**Quoted text**

╭──

Broaden Your Idea of What’s Possible for Your Life

In the last five years I discovered that it was possible for an awkward, non-technical, non-athletic farm kid to skip college and become an important part of a cryptocurrency tech startup, become a fairly avid trail runner, and become comfortable living in a big(ish) city.

I wouldn’t have known if or how I could have done these things, because I didn’t really know how much was possible.

I’m willing to bet that most people don’t have a clear understanding of just how many options they have, and just how many different paths they could take with some effort.

Even tonight I’ve been browsing through apprenticeships and work in a state way out West, and I’ve been going down rabbit holes of new ways
I could spend the next year of my life. Now I am starting to realize how customizable and diverse life can be if designed with the right effort, intention, and skill.

Location? It may take some time and money, but there are cheap ways to get to some all kinds of cool places in this country, whether in New Hampshire or Colorado.

Job? As a young person with a tolerance for risk and lower-budget living, I don’t need a big salaried position. I can afford to start at the ground level of just about anything.

╰──

**Objective A**
In the essay about broadening what seems possible, which two states does the writer name as places that cheap travel can reach?
**Objective B**
Resume the essay about broadening what seems possible, starting after its last sentence.
The material that comes next is separate and unrelated to the essay.

Extracted records:
╭──

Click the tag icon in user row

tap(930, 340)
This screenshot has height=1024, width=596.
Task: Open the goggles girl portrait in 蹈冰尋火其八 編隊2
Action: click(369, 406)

╰──

**Response A**
New Hampshire and Colorado.

**Response B**
Hobbies? Find a friend who loves climbing, or skiing, or swordfighting. Or join a meetup.

5 years of doing the same thing (even an awesome desk job) or living in the same place (even a great city) can limit you to thinking that you can only make lateral moves. It’s just not true. As I make decisions about my next move, it’s been helpful to have moments that have made me realize just how wide my options are.

I don’t have to take a lateral move into a desk job. I don’t have to go work a retail or chain job somewhere either. I don’t have to stay put. I don’t have to be the same person with the same habits. And realizing that – as well as seeing my options – is helping me to get closer to finding a thing that really lights my fire.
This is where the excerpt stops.